→ 본문:
◇ ◇ ◇ ◇ ◇ ◇ ◇
측정항목 탐색기에서 VM Instance 리소스를 선택한 다음 Custom metrics를 선택하여 Dataproc 리소스 측정항목을 선택하고 볼 수 있습니다.

커스텀 측정항목

Dataproc을 사용 설정하여 다음 테이블에 나열된 커스텀 측정항목을 수집할 수 있습니다.

  • 연결된 측정항목 소스를 사용 설정할 때 Dataproc이 측정항목을 수집하면 사용 설정된 측정항목 열이 'y'로 표시됩니다.

  • 측정항목 소스의 기본 사용 설정된 측정항목의 표준 세트 수집을 재정의하는 경우 모든 측정항목과 모든 Spark 측정항목을 수집에 사용 설정할 수 있습니다(커스텀 측정항목 수집 사용 설정 참조).
◇ ◇ ◇ ◇ ◇ ◇ ◇
→ 과제:
1. 본문에서 "측정항목 탐색기에서 VM"부터 "수집 사용 설정 참조)."까지, 두 부분을 모두 포함하여 인용하세요.
2. 본문에 따르면 측정항목 탐색기에서 Dataproc 리소스 측정항목을 보려면 어떤 리소스를 선택해야 하나요?
3. 본문에 로마자로 적힌 제품, 리소스, 메뉴 이름을 빠짐없이 나열하세요.
◇ ◇ ◇ ◇ ◇ ◇ ◇
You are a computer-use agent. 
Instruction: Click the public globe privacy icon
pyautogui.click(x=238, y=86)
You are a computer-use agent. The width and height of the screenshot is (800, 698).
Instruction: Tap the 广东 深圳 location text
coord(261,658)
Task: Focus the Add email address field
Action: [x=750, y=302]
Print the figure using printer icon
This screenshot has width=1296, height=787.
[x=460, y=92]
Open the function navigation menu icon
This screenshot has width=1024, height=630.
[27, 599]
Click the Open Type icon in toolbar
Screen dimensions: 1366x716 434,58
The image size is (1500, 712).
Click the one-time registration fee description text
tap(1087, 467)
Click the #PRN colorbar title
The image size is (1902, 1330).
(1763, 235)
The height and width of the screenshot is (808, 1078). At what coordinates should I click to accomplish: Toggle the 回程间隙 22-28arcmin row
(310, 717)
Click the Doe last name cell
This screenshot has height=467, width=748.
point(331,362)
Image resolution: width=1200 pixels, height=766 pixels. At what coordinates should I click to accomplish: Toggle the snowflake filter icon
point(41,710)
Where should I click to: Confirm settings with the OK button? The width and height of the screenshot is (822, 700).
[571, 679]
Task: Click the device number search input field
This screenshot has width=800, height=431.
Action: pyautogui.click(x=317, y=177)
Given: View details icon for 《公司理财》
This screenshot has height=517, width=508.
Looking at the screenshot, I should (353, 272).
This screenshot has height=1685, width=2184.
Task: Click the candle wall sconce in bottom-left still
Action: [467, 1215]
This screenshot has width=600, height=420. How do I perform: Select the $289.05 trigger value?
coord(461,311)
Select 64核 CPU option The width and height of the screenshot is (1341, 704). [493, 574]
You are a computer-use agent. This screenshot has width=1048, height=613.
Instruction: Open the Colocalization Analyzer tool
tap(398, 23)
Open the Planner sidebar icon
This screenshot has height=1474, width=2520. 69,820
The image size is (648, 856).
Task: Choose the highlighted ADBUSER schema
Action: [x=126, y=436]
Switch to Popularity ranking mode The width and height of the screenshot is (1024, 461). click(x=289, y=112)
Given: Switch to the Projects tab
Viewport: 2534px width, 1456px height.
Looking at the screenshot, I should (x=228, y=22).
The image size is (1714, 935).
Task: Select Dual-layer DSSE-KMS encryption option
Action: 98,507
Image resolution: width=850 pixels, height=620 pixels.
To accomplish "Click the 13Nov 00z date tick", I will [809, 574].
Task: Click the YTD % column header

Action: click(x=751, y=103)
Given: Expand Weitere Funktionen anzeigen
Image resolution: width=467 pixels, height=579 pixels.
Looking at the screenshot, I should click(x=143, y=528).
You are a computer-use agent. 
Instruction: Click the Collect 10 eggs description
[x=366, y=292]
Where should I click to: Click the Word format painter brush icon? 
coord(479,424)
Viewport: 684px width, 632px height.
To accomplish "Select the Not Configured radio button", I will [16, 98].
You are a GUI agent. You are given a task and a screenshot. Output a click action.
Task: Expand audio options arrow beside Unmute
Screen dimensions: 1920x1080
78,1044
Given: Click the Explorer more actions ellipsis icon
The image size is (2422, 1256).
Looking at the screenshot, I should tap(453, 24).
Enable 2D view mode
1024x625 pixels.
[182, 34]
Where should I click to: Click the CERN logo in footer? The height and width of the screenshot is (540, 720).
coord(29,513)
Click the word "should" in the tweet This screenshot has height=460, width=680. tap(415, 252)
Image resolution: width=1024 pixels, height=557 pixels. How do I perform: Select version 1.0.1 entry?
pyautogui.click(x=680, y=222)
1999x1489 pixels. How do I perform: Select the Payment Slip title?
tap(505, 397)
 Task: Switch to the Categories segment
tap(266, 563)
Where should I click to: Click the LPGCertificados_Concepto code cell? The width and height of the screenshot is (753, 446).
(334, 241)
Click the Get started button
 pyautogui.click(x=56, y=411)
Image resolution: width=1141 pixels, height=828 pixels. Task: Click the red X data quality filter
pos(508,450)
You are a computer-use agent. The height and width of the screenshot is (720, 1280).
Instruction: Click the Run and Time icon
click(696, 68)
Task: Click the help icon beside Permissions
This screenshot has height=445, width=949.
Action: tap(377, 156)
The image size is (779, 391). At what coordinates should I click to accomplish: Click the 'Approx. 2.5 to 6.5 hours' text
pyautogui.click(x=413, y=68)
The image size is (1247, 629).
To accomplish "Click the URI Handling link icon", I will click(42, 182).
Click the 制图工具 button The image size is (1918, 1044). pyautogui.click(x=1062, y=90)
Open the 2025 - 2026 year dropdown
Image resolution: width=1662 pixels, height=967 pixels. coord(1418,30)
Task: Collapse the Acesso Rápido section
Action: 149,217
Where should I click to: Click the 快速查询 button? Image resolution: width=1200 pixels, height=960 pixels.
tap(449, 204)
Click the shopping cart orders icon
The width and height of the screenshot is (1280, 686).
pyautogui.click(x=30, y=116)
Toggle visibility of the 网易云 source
◇ ◇ ◇ ◇ ◇ ◇ ◇
→ 풀이 답안:
1.
측정항목 탐색기에서 VM Instance 리소스를 선택한 다음 Custom metrics를 선택하여 Dataproc 리소스 측정항목을 선택하고 볼 수 있습니다.

커스텀 측정항목

Dataproc을 사용 설정하여 다음 테이블에 나열된 커스텀 측정항목을 수집할 수 있습니다.

  • 연결된 측정항목 소스를 사용 설정할 때 Dataproc이 측정항목을 수집하면 사용 설정된 측정항목 열이 'y'로 표시됩니다.

  • 측정항목 소스의 기본 사용 설정된 측정항목의 표준 세트 수집을 재정의하는 경우 모든 측정항목과 모든 Spark 측정항목을 수집에 사용 설정할 수 있습니다(커스텀 측정항목 수집 사용 설정 참조).

2. VM Instance 리소스를 선택해야 합니다.

3.
- Dataproc
- VM Instance
- Custom metrics
- Spark